Por fim, em A disintegrated capitalism: the territorial links of a reactionary political economy, José Reis (CES-Coimbra) começou por refletir acerca da existência de um capitalismo inclusivo, tentando perceber quais as suas características definidoras, afirmando que essa configuração foi radicalmente alterada pela austeridade, concebida enquanto política económica reacionária que visa, essencialmente, diminuir os rendimentos do trabalho e minimizar o papel do estado-providência na economia. Tendências como a enorme transferência de riqueza do trabalho para o capital e a abrupta reestruturação do estado, revelam-se, deste ponto de vista, paradigmáticas. A partir de uma abordagem institucionalista que concebe o território enquanto elemento constitutivo do enquadramento institucional, o autor propõe, entre outras alternativas, a afirmação de formas de competitividade orientadas para a economia interna e a redução dos custos unitários do trabalho como objetivos primordiais.

Em jeito de balanço, gostaríamos de salientar a pertinência deste seminário que, indo claramente para além da mera discussão académica, representou, em si mesmo, um primeiro passo, que deve ter continuidade, no desenvolvimento de uma intervenção pública geograficamente qualificada e informada. Por outro lado, sublinha-se também a grande riqueza trazida pela pluralidade disciplinar, epistemológica e metodológica dos diferentes intervenientes. A crise é um fenómeno altamente complexo e dinâmico que dificilmente pode ser compreendido se não for examinado a partir de diferentes posicionamentos.

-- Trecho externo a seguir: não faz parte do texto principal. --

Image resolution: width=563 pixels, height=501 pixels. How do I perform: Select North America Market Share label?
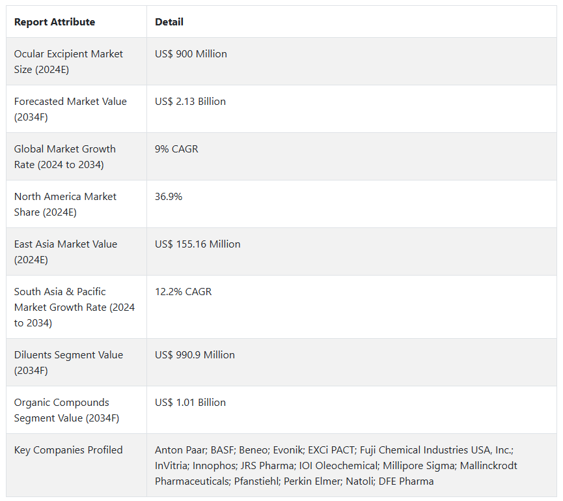click(65, 204)
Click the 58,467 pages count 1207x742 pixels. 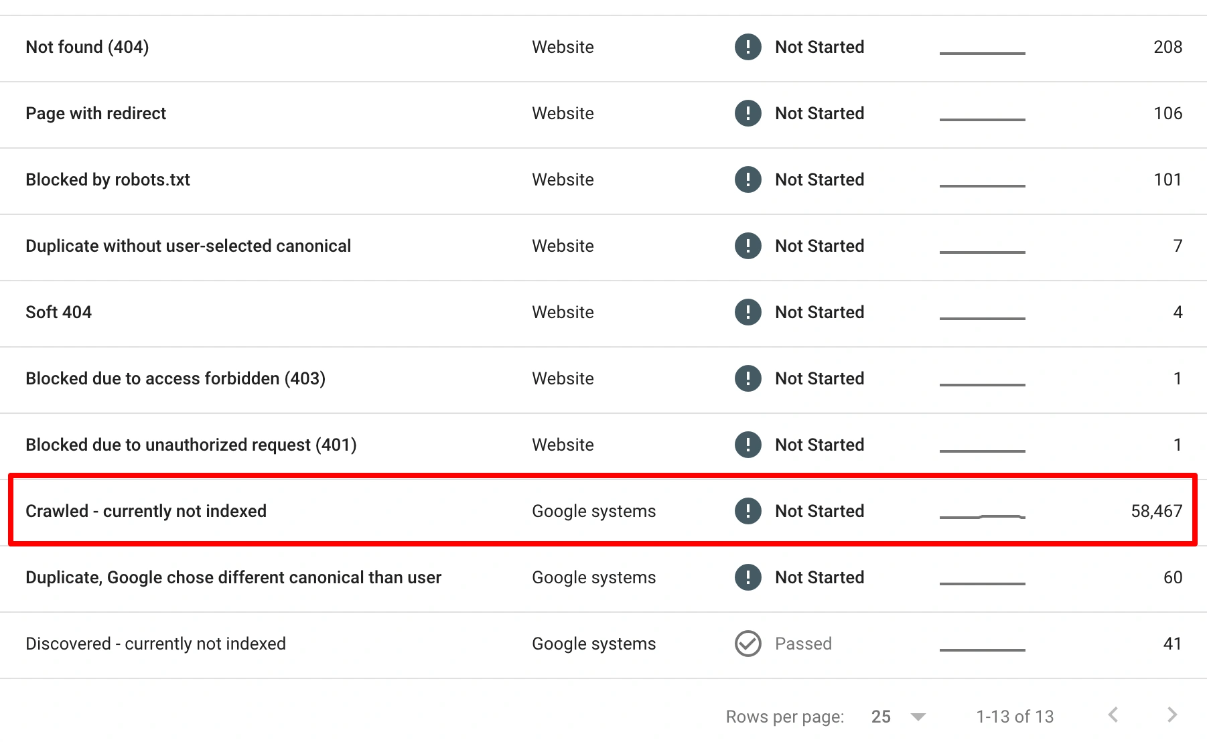click(x=1156, y=511)
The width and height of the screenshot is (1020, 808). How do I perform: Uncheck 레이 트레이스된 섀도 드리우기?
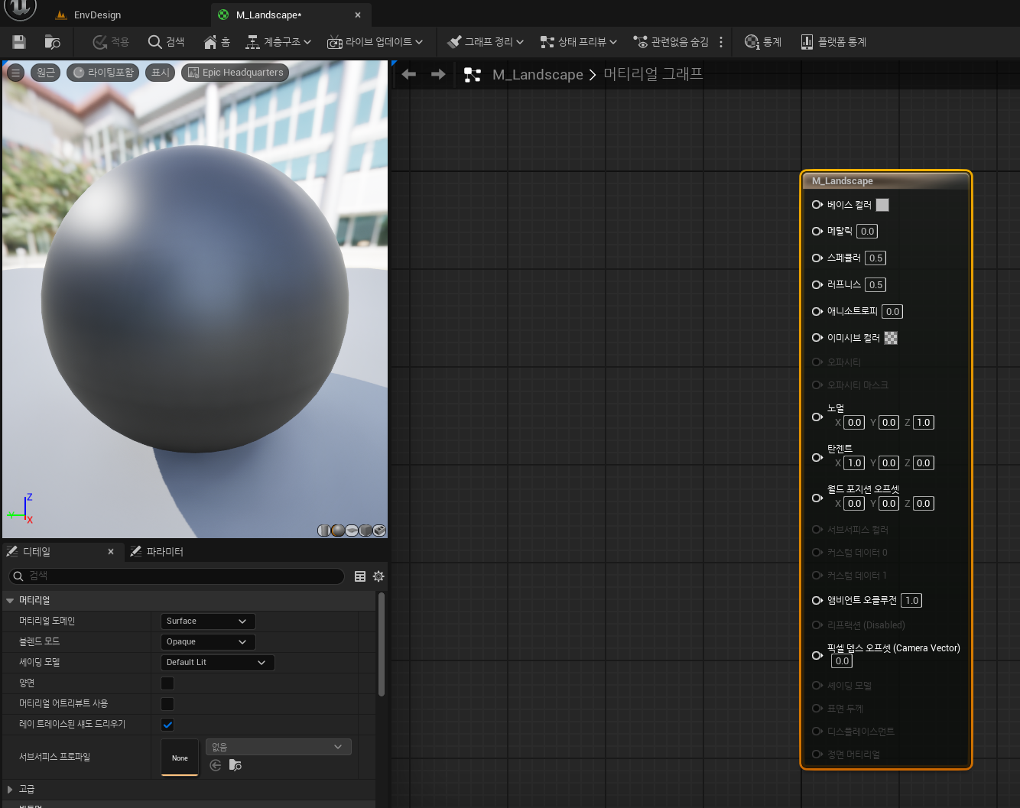pyautogui.click(x=167, y=725)
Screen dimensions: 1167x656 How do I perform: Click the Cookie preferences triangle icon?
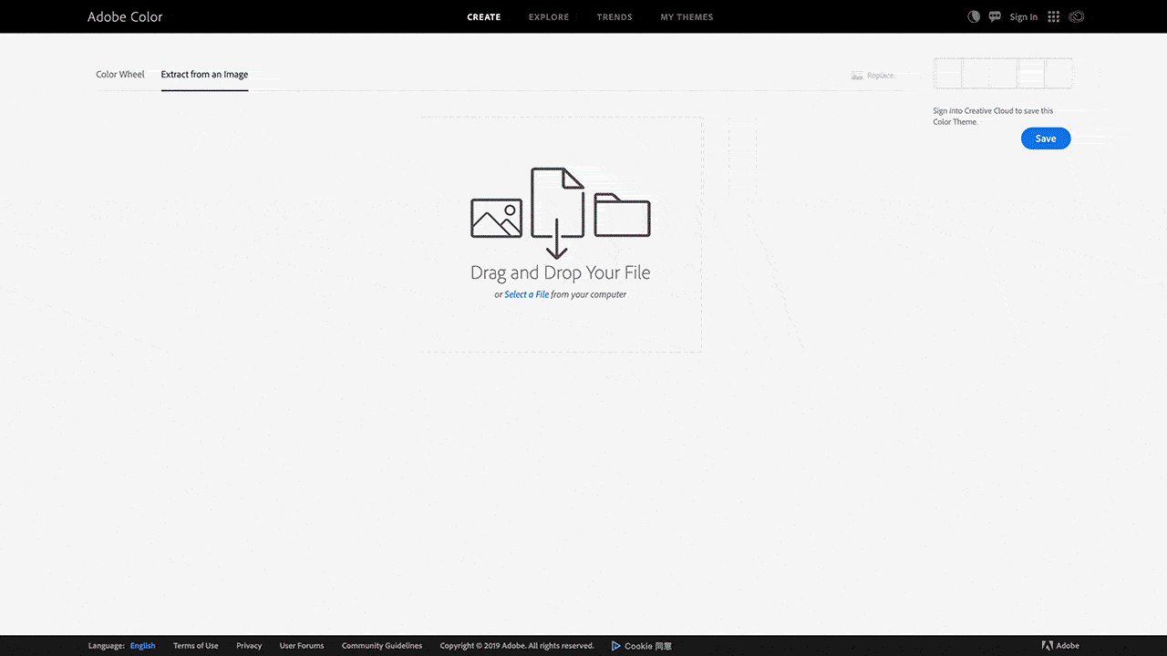616,646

Por fim, num momento em que a universidade portuguesa e o sistema científico nacional sofrem um ataque sem precedentes, que compromete a sua própria existência e viabilidade, saudamos a realização de um encontro desta natureza que, em nossa opinião, mostrou claramente que as ciências sociais desempenham um papel fundamental, não apenas para a compreensão do mundo contemporâneo mas também para a construção de um futuro pós-crise, mais justo e democrático.

 

O autor deste texto segue o acordo ortográfico de 1990.